Same thing happened to Google Gemini paper (1000+ authors) and it was described as big co promo culture (everyone wants credits). Interesting how narratives shift
For me that sort of thing actually dilutes the prestige. If I'm interviewing someone, and they have "I was an author on this amazing paper!" on their resume, then if I open the paper and find 1k+ authors on it, at that point it's complete noise to me. I have absolutely no signal on their relative contributions vs. those of anyone else in the author list. At that point it's not really a publication, for all intents and purposes. You may as well have just listed the project as a bullet point. Of course I'll dig deeper during the interview to get more details -- if you have something else in your resume that gets you the interview in the first place.
In short, I won't give your name on that notable paper equal weight with someone else's name in another notable paper that has, say, 3 or 4 authors.
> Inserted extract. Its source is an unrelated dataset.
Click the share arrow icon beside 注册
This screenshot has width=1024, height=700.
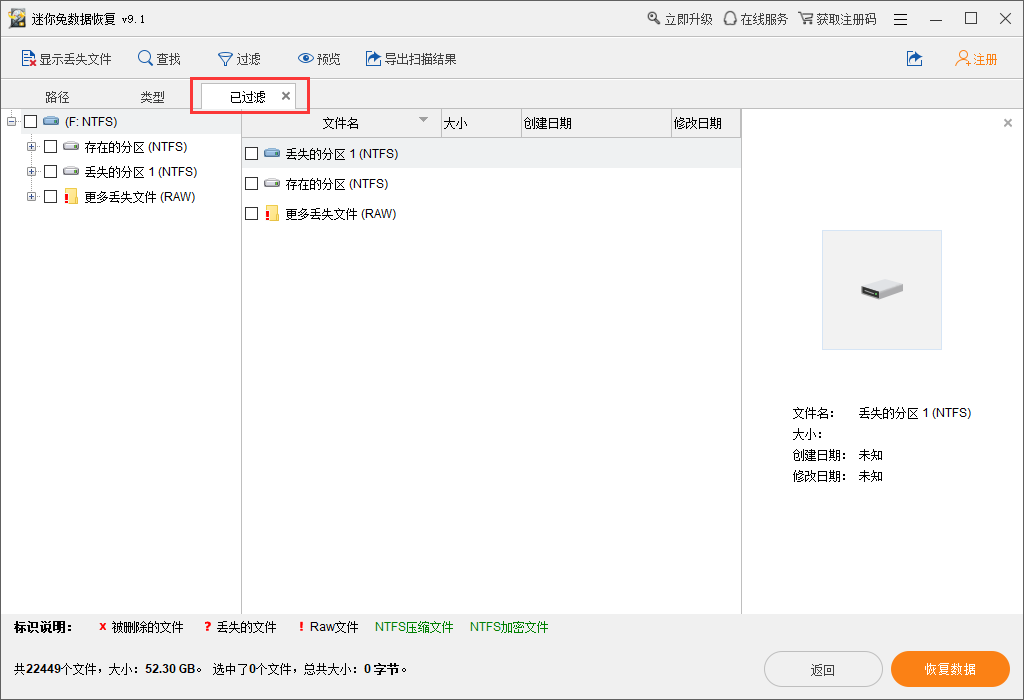[x=914, y=59]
That's how it works in most scientific fields. If you want more granularity, you check the order of the authors. Sometimes, they explaine in the paper who did what.
Contextually, yes. DeepSeek is just a hundred or so engineers. There's not much promotion to speak of. The promo culture of google seems well corroborated by many ex employees
Except now you end up with folks who probably ran some analysis or submitted some code changes getting thousands of citations on Google Scholar for DeepSeek.
When Google did this with the recent Gemini paper, no one had any problem with calling it out as credential stuffing, but when Deepseek does it, it’s glorious unity and camaraderie.
It’s not about hurting them directly or indirectly, but I’d prefer people to not drag me down if I achieved something neat. So, ideally i’d want others to be the same towards others.